Records contained in a dataset —
-*-
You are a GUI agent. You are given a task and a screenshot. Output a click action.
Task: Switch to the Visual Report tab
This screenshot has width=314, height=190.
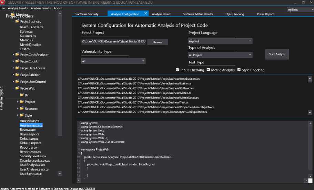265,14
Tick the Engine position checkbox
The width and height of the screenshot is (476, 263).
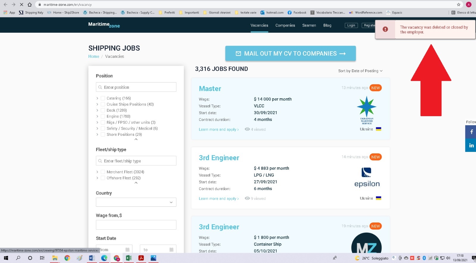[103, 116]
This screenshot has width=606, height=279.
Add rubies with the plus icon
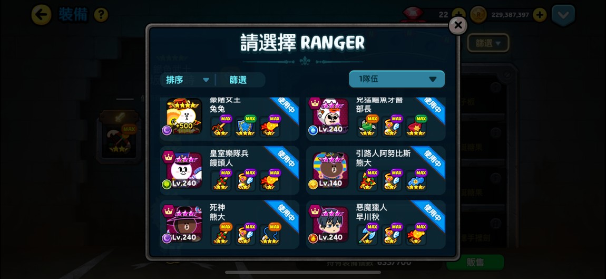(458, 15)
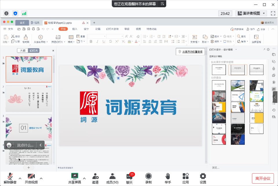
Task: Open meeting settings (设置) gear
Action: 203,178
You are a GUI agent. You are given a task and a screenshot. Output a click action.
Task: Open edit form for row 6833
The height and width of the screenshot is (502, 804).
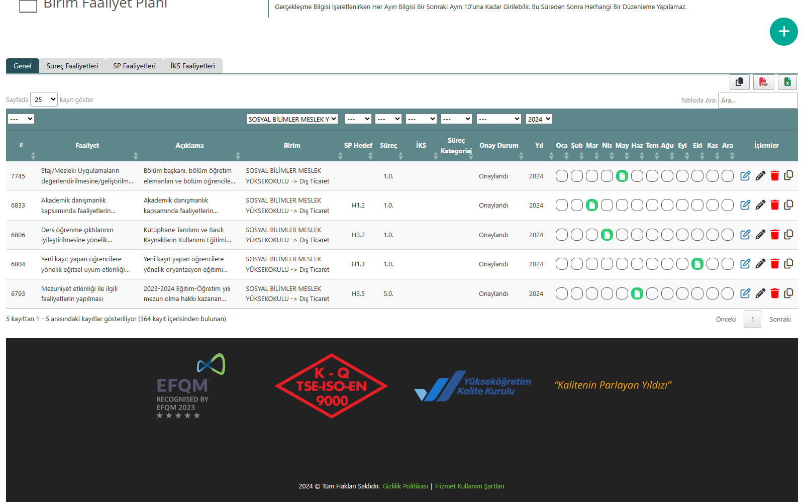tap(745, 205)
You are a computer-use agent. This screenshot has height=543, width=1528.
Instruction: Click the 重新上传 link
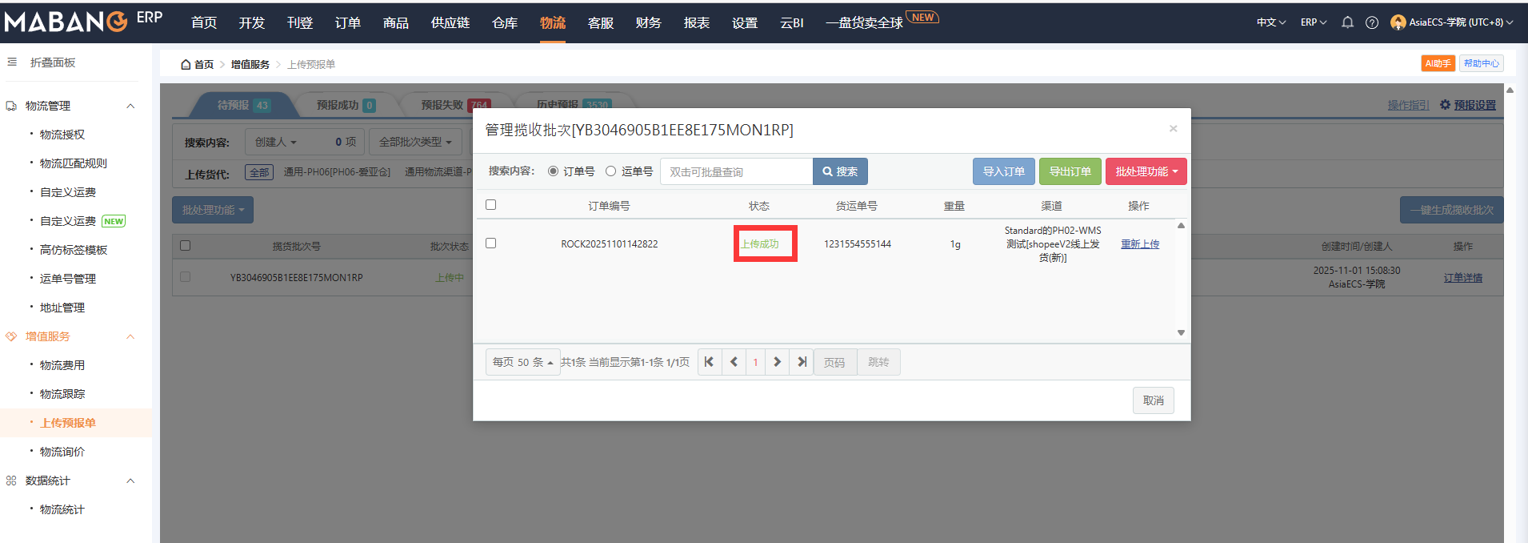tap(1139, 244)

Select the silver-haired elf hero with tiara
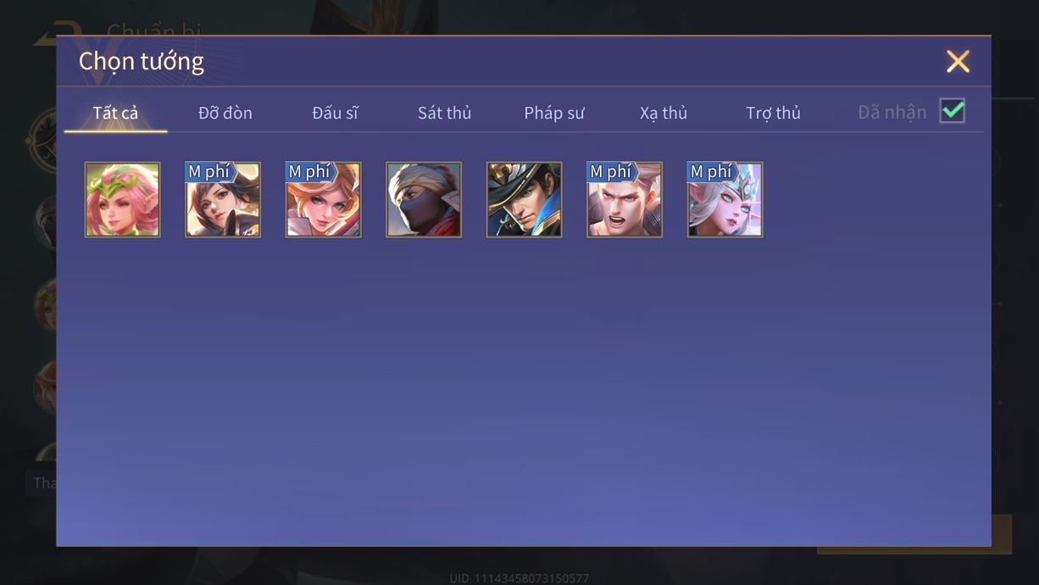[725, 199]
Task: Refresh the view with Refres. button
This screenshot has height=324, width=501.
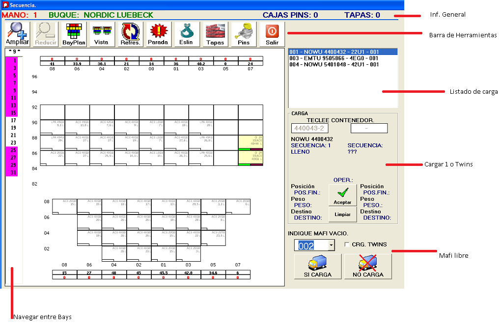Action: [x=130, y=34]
-*-
Task instructions —
Each record above is to be restated exactly, with its pictures removed from the copy.

Solution to this problem —
You are a GUI agent. You are given a task and a screenshot. Output a click action.
Task: Switch to the Visual Report tab
This screenshot has width=314, height=190.
265,14
Tick the Engine position checkbox
The width and height of the screenshot is (476, 263).
[103, 116]
This screenshot has width=606, height=279.
Add rubies with the plus icon
(458, 15)
Task: Open meeting settings (设置) gear
Action: 203,178
You are a GUI agent. You are given a task and a screenshot. Output a click action.
Task: Open edit form for row 6833
The height and width of the screenshot is (502, 804).
tap(745, 205)
You are a computer-use agent. This screenshot has height=543, width=1528.
Instruction: Click the 重新上传 link
tap(1139, 244)

Select the silver-haired elf hero with tiara
[725, 199]
Task: Refresh the view with Refres. button
This screenshot has height=324, width=501.
Action: [x=130, y=34]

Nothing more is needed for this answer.